The Slow Rush | Reseña

Por: Jesús Velázquez

¿Qué tanto puede cambiar una vida tras un lustro? La respuesta es mucho. Kevin Parker, tras haber lanzado Currents, el gran éxito comercial de Tame Impala, decidió tomarse un tiempo fuera. Ésto último entre comillas, ya que durante ese tiempo fungió como productor. No fue hasta Patience que revivió a su alma máter. Ahora, en un Día de San Valentín nos presenta The Slow Rush.

Desde los primeros momentos del disco se da un vistazo a lo que significará el disco. The Slow Rush inicia con One More Year, un opening por más representativo: con un coro distorsionado recordando el nombre del track, Tame Impala recuerda que esta es una nueva época. Este cuarto álbum figura como el último clavo para sepultar el viejo estilo de Tame Impala, y esto no es malo.

Sin miedo a la recepción que tenga en el público, The Slow Rush se maneja en una línea más popera y ciertamente más alejada de la desenfrenada psicodelia de sus inicios. Con ritmos más tranquilos, exceptuando canciones como It Might be time, Kevin Parker opta por un sonido más relajado para hacerle compañía a un par de letras más introspectivas. En este caso, la decisión no es doblar la apuesta por Currents.

Esta maqueta deja de lado a la guitarra como voz principal y acoge al sintetizador y teclados como vertebra central. Misma situación que la guitarra, la batería aparece más esporádicamente como elemento desestabilizador. El sintetizador, entonces, toma el control de mando. Aunque esta premisa ya se visualizaba en Currents la ejecución se distancia en este nuevo álbum.

La música es trabajada sin tantos despuntes: un elemento necesario para la narrativa del disco. En general, se puede englobar como la reflexión acerca del paso del tiempo. En comparación al pasado trabajo, ya no es más Let it happen, sino se presenta como la decisión de afrontarlo.
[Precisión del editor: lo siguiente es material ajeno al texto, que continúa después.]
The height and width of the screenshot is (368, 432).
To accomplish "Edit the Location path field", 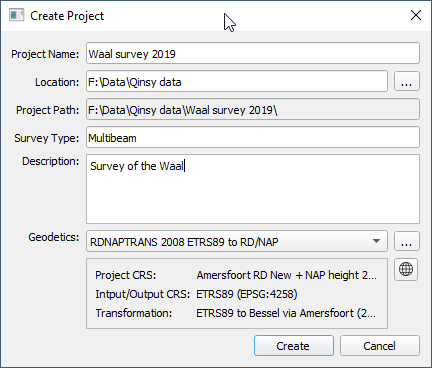I will pos(237,81).
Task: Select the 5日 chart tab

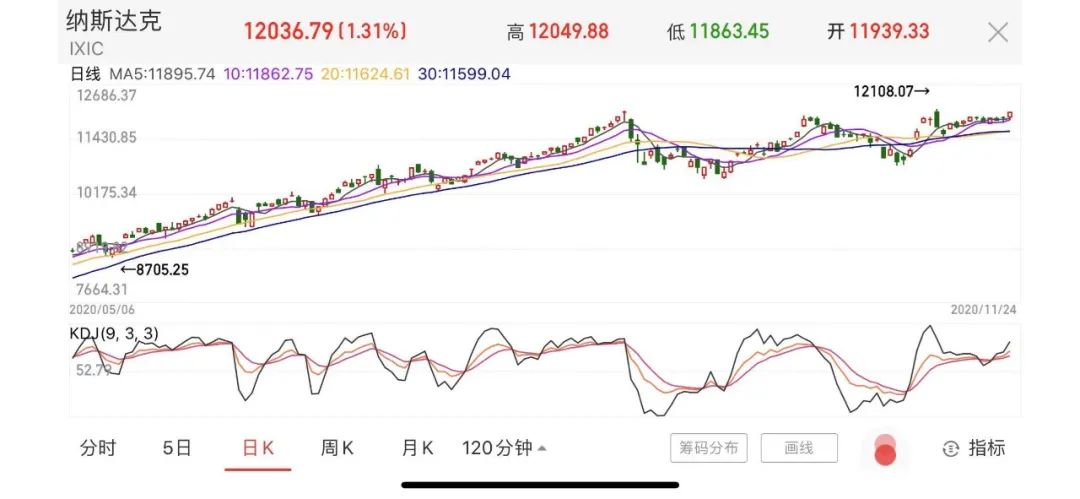Action: (x=177, y=448)
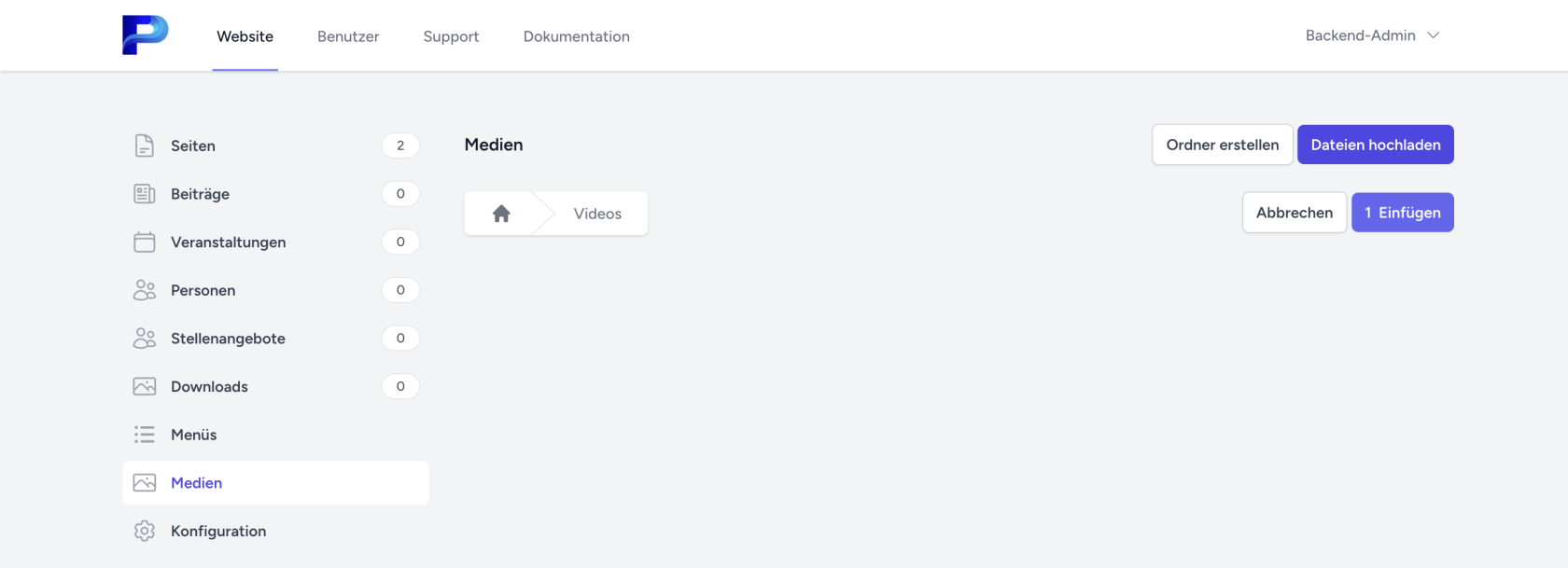Viewport: 1568px width, 568px height.
Task: Expand the Backend-Admin user dropdown
Action: 1372,35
La expresión más vasta de la madurez de Parker para contar una historia es Posthumous Forgiveness: de un notable rencor hacia la relación con su padre hasta el añorar pasar aunque sea un último momento con él.

El aprendizaje musical de Kevin Parker nos hace recordar, por momentos, a lo que el dúo dinámico francés Daft Punk nos daba. Esto sin hacer de lado al atrevimiento de incorporar lo acústico a sus piezas, el claro ejemplo es Tomorrow’s Dust. El mismo desafío por incorporar más influencias al disco hace que canciones como It Might Be Time o Instant Destiny no terminen por cuajar en la temática de The Slow Rush.

Si bien no es un salto al vacío, Tame Impala le apuesta a un sonido más pop mezclado con su sello psicódelico y suena distinto a sus últimas producciones. Asimismo, le dan la espalda a jugársela por un hit como Let It Happen o The Less I Know The Better a pesar de tener canciones pegajosas como Is It True o Lost In Yesterday. Es un álbum sincero y abre la puerta a sumergirse a una nueva etapa de Kevin Parker. Una donde la vieja psicodelia da un paso atrás.